**Sección del documento**
━━━━━━━━━━

En Cooked, la serie de Netflix que adapta su fantástico libro, Michael Pollan subraya que a lo largo de las últimas décadas hemos perdido «el contacto con la comida». El camino desde la siembra hasta la mesa se ha bifurcado en tantos afluentes que hemos perdido la pista de qué es exactamente lo que estamos comiendo cuando abrimos una caja de croquetas congeladas, cuando compramos un pollo sospechosamente amarillo o cuando nos sirven una arena de boletus. «¿Me pasas la tosta de tsunami?», me pidió impasible uno de mis cuñados hace unos días en un bar mientras me señalaba un montadito de surimi al ajillo que caía a mi derecha. Casi falleció el bar entero de tanta risa.

Comemos con fruición, sí, pero nos hemos quedado sin un relato que explique nuestras costumbres, gustos y comportamientos. Hace cien años el relato era muy sencillo: la mayor parte de la gente solo comía pan porque no había nada más. No cabía más reflexión con la alimentación que la pura supervivencia, apetito era sinónimo de hambre para tres cuartas partes de la población. Hoy, por el contrario, podemos elegir, lo cual ha multiplicado nuestros apetitos. Nos podemos permitir incluso el lujo de preocuparnos por nuestra salud física y ponernos a dieta, esto es, de restringirnos determinados alimentos, de restringirnos apetencias. En general, nuestras comidas transcurren igual que nuestras conversaciones: muy rápidas, variadas y divertidas. Fugaces y sin cesar. A dos carrillos. ¿Qué poco dura el deleite de unas palomitas de microondas, verdad? Desaparece casi tan rápido como el propio bol, como la satisfacción de obtener un like. Lo ves, y ya estás esperando que llegue otro. Otra palomita que lanzarte a la boca.

Paremos. Detengámonos. Sin un relato, la cocina —o las redes sociales, o el amor, o el trabajo— se reducen a una absurda sucesión de accidentes. Necesitamos ordenar nuestra vida para conferirle sentido al final. Además, el momento lo merece, y el asunto que tenemos entre manos suele ser ignorado en nuestras narraciones colectivas: «Las historias tradicionales sobre tecnología e invención no hacen demasiado caso a la comida, y tienden a concentrarse en los imponentes avances industriales y militares: ruedas y buques, pólvora y telégrafos, aviones y radios. Si se menciona la comida, suele ser en el contexto de la agricultura, más que en el ámbito doméstico de la cocina», apunta la experta Bee Wilson para subrayar la importancia del tenedor en la civilización humana.

━━━━━━━━━━

(Datos almacenados)
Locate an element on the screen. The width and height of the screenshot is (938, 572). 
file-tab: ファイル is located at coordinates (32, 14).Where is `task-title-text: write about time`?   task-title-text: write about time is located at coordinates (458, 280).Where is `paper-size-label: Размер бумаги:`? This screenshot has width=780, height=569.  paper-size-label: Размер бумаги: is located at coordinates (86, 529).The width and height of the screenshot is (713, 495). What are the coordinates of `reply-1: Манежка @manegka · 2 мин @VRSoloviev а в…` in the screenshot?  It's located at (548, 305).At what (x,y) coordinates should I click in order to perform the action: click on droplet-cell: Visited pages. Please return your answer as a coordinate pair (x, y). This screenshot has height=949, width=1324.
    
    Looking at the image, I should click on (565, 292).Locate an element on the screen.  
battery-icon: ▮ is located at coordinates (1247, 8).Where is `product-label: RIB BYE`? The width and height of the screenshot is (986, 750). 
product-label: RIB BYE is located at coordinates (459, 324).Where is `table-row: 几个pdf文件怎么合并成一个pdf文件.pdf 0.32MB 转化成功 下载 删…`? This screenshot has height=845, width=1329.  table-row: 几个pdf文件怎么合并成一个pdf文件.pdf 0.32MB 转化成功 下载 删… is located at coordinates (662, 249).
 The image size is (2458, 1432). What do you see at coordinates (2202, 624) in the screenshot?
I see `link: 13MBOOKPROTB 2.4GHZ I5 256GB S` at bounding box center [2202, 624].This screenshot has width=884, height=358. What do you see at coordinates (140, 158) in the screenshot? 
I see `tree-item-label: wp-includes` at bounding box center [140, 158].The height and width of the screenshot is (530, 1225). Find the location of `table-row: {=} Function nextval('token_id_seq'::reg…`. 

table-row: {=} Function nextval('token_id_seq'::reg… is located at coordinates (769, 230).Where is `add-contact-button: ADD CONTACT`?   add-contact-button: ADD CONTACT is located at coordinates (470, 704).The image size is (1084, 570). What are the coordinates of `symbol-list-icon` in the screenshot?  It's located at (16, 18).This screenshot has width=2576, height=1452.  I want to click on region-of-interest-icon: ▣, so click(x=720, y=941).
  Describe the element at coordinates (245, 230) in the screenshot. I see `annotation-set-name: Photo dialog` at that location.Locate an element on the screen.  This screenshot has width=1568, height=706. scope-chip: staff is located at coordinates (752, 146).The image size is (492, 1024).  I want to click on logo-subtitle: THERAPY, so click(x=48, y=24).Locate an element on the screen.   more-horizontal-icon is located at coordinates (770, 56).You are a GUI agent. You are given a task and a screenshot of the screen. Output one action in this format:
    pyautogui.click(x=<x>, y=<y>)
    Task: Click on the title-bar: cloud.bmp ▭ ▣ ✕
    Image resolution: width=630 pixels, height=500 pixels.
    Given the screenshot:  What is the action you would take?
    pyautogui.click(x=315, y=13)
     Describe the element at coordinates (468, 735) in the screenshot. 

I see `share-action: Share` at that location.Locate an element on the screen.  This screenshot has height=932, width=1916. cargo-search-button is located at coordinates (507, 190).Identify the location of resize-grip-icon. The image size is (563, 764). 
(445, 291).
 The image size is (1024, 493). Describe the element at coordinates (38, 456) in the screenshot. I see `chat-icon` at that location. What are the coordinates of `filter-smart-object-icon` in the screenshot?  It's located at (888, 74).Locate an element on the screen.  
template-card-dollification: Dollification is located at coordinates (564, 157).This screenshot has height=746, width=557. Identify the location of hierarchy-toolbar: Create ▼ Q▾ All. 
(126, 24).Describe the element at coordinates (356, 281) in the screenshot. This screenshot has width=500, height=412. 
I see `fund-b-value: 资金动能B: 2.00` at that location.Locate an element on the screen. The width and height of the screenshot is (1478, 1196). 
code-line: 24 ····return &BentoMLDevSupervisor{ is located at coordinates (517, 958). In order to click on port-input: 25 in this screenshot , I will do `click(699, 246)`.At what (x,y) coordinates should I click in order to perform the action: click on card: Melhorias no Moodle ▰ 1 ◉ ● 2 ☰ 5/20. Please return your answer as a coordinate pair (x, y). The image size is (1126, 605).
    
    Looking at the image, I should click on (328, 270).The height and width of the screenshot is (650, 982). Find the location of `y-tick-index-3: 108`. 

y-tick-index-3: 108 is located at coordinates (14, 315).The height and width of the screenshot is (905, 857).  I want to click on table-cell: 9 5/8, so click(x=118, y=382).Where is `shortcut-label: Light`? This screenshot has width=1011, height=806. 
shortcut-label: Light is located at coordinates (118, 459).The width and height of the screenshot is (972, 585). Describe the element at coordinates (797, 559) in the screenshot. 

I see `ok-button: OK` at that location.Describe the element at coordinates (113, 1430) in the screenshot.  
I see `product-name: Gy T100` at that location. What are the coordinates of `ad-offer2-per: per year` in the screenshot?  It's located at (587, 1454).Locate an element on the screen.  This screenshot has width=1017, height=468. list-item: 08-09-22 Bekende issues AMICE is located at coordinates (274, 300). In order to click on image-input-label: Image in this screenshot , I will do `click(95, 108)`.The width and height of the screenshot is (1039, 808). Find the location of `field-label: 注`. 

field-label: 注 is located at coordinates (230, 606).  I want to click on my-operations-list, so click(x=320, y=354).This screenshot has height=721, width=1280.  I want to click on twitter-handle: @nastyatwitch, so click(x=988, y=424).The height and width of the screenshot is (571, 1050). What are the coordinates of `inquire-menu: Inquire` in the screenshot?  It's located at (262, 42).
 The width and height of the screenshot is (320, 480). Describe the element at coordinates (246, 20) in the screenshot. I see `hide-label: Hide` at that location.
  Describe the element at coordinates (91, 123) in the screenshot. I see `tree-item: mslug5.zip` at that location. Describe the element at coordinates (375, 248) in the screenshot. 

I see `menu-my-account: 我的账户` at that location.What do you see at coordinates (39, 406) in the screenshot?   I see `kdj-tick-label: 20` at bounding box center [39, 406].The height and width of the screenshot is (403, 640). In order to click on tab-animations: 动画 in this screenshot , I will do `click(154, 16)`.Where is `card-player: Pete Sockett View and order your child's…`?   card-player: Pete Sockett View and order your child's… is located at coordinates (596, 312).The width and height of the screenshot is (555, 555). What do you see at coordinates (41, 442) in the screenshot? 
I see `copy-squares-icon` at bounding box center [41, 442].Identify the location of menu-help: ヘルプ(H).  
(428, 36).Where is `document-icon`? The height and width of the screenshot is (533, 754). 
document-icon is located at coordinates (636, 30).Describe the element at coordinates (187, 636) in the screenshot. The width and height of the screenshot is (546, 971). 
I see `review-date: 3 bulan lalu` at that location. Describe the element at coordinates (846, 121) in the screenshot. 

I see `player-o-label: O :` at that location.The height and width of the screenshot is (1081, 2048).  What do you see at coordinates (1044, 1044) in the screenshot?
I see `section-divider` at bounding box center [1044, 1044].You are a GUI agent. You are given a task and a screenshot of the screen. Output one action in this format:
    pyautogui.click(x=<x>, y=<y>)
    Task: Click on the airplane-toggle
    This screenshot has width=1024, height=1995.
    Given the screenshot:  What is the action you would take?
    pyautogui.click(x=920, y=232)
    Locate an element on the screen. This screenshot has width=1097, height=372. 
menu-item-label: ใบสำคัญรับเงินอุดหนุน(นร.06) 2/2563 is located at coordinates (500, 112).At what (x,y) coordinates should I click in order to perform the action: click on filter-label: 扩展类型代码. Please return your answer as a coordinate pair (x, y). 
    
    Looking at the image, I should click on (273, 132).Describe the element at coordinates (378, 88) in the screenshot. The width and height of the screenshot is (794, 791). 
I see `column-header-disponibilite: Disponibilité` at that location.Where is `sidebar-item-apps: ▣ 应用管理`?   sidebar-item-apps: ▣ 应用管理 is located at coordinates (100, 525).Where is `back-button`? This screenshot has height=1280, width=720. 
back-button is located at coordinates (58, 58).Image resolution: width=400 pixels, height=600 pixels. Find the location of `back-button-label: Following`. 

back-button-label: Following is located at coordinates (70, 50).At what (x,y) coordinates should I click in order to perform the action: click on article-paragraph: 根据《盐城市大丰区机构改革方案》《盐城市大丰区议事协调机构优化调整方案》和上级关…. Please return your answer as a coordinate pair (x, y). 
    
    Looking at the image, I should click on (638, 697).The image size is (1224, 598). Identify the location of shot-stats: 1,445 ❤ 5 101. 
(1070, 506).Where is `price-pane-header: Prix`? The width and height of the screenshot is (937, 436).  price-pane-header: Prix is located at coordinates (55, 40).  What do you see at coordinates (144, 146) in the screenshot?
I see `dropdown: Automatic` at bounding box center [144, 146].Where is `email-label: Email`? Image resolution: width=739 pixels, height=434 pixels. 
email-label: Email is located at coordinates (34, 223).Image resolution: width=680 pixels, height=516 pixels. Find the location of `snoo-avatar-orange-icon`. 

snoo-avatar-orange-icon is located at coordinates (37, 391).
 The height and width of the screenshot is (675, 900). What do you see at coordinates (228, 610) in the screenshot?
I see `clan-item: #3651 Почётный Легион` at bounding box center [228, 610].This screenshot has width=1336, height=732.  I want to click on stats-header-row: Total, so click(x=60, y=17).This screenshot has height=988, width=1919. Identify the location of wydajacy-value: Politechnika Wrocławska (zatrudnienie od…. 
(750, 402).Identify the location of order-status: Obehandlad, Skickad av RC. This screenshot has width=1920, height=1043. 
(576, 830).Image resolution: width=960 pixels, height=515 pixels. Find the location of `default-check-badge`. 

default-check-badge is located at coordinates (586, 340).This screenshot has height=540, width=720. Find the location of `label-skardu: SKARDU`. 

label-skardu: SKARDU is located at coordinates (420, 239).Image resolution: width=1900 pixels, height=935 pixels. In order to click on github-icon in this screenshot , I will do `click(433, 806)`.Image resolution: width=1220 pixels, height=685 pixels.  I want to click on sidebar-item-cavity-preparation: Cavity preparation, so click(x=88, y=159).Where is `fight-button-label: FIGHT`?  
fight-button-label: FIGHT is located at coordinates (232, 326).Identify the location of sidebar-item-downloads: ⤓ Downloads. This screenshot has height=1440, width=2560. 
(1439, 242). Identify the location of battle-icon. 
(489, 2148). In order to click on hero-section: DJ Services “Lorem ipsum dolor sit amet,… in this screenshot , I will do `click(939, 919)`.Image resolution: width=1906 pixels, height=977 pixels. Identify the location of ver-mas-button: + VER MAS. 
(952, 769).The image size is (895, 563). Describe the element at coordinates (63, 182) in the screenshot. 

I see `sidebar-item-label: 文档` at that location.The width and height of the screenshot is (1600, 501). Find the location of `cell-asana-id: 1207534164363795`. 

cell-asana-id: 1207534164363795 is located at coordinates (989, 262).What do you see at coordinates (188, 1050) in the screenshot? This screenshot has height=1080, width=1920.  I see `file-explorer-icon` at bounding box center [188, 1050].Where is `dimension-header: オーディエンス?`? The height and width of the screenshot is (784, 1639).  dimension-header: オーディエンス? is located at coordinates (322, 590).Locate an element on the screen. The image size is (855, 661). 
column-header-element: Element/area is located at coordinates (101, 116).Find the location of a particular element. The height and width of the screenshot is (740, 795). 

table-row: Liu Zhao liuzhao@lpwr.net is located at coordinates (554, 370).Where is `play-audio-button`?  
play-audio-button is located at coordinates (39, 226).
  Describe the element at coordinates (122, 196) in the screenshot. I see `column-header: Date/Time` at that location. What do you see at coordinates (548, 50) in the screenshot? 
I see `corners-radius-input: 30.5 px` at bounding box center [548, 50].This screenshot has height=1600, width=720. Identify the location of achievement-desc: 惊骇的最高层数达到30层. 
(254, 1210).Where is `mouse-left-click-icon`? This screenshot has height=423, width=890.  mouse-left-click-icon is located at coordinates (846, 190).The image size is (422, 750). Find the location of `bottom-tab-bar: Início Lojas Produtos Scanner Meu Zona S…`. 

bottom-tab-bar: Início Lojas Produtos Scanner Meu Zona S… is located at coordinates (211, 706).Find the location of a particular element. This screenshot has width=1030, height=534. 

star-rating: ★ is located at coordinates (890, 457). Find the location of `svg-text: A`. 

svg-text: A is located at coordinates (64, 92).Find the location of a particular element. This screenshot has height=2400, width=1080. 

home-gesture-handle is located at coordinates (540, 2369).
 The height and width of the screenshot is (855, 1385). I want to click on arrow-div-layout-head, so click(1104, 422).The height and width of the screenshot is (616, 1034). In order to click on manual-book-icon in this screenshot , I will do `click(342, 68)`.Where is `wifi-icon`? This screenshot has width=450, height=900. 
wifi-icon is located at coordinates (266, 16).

━━━━━━━━━━

**Tarea pendiente 1**
Transcriba sin cambios el pasaje del texto sobre la alimentación que va desde «Paremos. Detengámonos. Sin» hasta «la civilización humana.».
**Tarea pendiente 2**
Según el texto sobre la alimentación, ¿qué comía la mayor parte de la gente hace cien años?

**Respuesta escrita 1**
Paremos. Detengámonos. Sin un relato, la cocina —o las redes sociales, o el amor, o el trabajo— se reducen a una absurda sucesión de accidentes. Necesitamos ordenar nuestra vida para conferirle sentido al final. Además, el momento lo merece, y el asunto que tenemos entre manos suele ser ignorado en nuestras narraciones colectivas: «Las historias tradicionales sobre tecnología e invención no hacen demasiado caso a la comida, y tienden a concentrarse en los imponentes avances industriales y militares: ruedas y buques, pólvora y telégrafos, aviones y radios. Si se menciona la comida, suele ser en el contexto de la agricultura, más que en el ámbito doméstico de la cocina», apunta la experta Bee Wilson para subrayar la importancia del tenedor en la civilización humana.

**Respuesta escrita 2**
Solo pan, porque no había nada más.